La trace de la matrice générique[#] d×d nilpotente d'ordre n est elle-même nilpotente d'ordre d·n−d+1.
(C'est-à-dire : le plus petit k tel que sur n'importe quel anneau (commutatif) A, si t est la trace d'une matrice d×d nilpotente d'ordre n alors t est elle-même nilpotente d'ordre k, ce plus petit k vaut exactement[#2] d·n−d+1.)
Ça ne vous fait peut-être pas des masses d'effet, mais moralement, une affirmation comme ça ne devrait pas être difficile à démontrer (sur un corps, le fait qu'une matrice nilpotente soit de trace nulle, c'est de niveau math. sup.). Il devrait juste s'agir de développer (x1,1+⋯+xd,d)k, réorganiser les termes pour faire apparaître des xi,j de façon à mettre en évidence les entrées de la matrice puissance n-ième, et conclure que pour k assez grand tout s'annule. Eh bien non, bizarrement, il semble qu'on ne sache pas faire comme ça (en tout cas, moi, je ne sais certainement pas), pour n et d quelconques.
Il semble
que Bernard
Mourrain ait une démonstration (les deux endroits où j'ai trouvé
une référence à ce problème, ce Monsieur était nommément cité comme
ayant expliqué la solution), et que ça utilise des
bases SAGBI (Subalgebra Analog of
Gröbner Bases for Ideals
), je n'en sais pas plus : mais c'est
scandaleux que quelque chose comme ça ne soit pas plus facile.
Où est-ce qu'on envoie les pétitions pour réformer les mathématiques ?
Mise à jour : Une démonstration élémentaire de cet énoncé est l'objet de l'article Gert Almkvist's Generalization of a Mistake of Bourbaki de Doron Zeilberger (il attribue le résultat à Almkvist (1973)).
[#] Précision
() : Le terme générique
n'est sans doute
pas approprié : il faudrait plutôt dire universel
, en fait.
(La matrice universelle d×d nilpotente
d'ordre n, c'est celle dont les d² entrées sont
les images des indéterminées de l'anneau des polynômes à d²
variables dans son quotient A par les relations algébriques
qui expriment le fait que la matrice puissance n vaut
zéro ; la matrice générique correspondante, ce serait la même
matrice vue sur le corps des fractions au lieu de l'anneau
quotient A — mais cet anneau n'est pas intègre, donc
on ne peut pas vraiment parler de matrice générique ; on peut
cependant réduire l'anneau A et ensuite passer au corps des
fractions — mais évidemment, à ce moment-là, la trace est nulle,
comme celle de n'importe quelle matrice nilpotente sur un corps.)

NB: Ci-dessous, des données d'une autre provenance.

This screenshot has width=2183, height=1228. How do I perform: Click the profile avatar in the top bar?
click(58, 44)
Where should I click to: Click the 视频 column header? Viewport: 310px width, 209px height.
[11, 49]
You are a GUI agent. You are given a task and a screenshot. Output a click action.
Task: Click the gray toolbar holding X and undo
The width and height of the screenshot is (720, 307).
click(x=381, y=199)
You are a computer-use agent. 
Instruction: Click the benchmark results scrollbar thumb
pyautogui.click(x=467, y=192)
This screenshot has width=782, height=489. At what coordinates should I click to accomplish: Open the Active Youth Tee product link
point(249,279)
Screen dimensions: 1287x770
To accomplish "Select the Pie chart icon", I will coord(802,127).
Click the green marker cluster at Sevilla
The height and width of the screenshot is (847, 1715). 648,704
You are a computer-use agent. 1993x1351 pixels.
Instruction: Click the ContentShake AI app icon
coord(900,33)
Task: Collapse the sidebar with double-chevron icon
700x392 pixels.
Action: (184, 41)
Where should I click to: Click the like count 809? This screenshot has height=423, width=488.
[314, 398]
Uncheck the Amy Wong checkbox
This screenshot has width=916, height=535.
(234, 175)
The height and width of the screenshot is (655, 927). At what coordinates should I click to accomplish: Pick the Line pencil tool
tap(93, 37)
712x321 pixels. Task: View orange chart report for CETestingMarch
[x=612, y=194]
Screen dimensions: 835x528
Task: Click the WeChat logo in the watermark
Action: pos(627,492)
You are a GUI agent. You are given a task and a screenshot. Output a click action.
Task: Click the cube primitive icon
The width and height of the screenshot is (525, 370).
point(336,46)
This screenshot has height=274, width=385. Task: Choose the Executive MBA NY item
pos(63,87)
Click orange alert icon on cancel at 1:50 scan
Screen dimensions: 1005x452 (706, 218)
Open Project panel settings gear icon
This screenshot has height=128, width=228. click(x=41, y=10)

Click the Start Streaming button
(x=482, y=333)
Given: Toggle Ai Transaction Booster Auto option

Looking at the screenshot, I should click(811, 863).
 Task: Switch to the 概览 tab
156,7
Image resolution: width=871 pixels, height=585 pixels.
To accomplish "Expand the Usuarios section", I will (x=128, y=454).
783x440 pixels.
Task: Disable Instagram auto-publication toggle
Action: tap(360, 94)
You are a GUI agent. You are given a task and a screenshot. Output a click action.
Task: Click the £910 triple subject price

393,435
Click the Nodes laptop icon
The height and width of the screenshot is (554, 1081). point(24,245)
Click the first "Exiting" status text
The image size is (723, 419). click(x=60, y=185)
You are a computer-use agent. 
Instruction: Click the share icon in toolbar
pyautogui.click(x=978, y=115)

[#2] Plus exactement : montrer que tout exposant de nilpotence k de la trace vaut au moins d·n−d+1 est facile en considérant une matrice diagonale de coefficients diagonaux nilpotents d'ordre n ; montrer que la trace est nilpotente (sans déterminer k) est également facile en utilisant le cas des corps : ce qui est difficile, c'est de voir que l'exposant d·n−d+1 annule effectivement la trace.